## Work instruction
Range to reproduce from the entries below: the line with "This screenshot has width=700, height=438.", the line with "Click the remove", and every line in between. Give them exactly and give nothing else.

## Provided records
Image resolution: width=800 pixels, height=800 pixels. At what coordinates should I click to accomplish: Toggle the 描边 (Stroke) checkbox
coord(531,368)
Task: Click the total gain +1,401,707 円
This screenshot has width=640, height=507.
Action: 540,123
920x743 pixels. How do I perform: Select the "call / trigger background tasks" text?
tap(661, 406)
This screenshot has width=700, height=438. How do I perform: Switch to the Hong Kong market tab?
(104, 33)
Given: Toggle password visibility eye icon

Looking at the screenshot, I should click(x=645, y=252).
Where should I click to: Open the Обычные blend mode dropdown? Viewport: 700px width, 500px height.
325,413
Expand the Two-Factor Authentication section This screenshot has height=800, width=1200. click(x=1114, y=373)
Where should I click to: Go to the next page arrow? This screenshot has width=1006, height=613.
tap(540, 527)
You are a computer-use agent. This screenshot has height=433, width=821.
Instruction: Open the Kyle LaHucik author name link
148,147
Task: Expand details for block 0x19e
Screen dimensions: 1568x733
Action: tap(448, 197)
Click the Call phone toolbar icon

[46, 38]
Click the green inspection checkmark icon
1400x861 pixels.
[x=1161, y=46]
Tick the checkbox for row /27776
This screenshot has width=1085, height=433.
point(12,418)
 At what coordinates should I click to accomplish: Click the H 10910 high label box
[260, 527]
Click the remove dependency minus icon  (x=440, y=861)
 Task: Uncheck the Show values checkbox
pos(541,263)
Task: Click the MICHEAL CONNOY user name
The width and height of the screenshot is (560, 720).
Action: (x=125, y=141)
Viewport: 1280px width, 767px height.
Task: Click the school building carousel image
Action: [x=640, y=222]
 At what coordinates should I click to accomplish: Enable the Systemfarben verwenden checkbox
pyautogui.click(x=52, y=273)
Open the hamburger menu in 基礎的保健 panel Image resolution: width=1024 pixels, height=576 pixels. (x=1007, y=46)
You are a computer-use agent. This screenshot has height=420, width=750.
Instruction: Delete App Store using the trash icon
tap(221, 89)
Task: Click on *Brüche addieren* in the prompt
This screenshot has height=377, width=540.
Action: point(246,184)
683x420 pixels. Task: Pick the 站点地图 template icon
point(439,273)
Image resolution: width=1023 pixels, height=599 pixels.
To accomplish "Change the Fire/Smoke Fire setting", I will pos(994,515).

## The answer
This screenshot has width=700, height=438. How do I perform: Switch to the Hong Kong market tab?
(104, 33)
Given: Toggle password visibility eye icon

Looking at the screenshot, I should click(x=645, y=252).
Where should I click to: Open the Обычные blend mode dropdown? Viewport: 700px width, 500px height.
325,413
Expand the Two-Factor Authentication section This screenshot has height=800, width=1200. click(x=1114, y=373)
Where should I click to: Go to the next page arrow? This screenshot has width=1006, height=613.
tap(540, 527)
You are a computer-use agent. This screenshot has height=433, width=821.
Instruction: Open the Kyle LaHucik author name link
148,147
Task: Expand details for block 0x19e
Screen dimensions: 1568x733
Action: tap(448, 197)
Click the Call phone toolbar icon

[46, 38]
Click the green inspection checkmark icon
1400x861 pixels.
[x=1161, y=46]
Tick the checkbox for row /27776
This screenshot has width=1085, height=433.
point(12,418)
 At what coordinates should I click to accomplish: Click the H 10910 high label box
[260, 527]
Click the remove dependency minus icon  (x=440, y=861)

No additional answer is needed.